SOURCE INFORMATION —
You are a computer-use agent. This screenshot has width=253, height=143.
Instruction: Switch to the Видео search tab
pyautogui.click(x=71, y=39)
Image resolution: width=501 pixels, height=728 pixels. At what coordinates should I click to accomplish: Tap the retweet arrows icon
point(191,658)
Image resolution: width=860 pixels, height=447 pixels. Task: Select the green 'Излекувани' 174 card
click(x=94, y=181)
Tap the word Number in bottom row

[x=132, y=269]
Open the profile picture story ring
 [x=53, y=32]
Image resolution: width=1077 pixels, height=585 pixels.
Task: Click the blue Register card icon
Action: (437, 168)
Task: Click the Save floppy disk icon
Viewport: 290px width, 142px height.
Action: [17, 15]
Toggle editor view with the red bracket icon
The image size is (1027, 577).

WHAT THIS TASK INVOLVES —
Output the line containing "Open the profile picture story ring" and all lines after it to the end of the records, exactly as given.

RESULT OF THIS TASK —
Open the profile picture story ring
 [x=53, y=32]
Image resolution: width=1077 pixels, height=585 pixels.
Task: Click the blue Register card icon
Action: (437, 168)
Task: Click the Save floppy disk icon
Viewport: 290px width, 142px height.
Action: [17, 15]
Toggle editor view with the red bracket icon
The image size is (1027, 577).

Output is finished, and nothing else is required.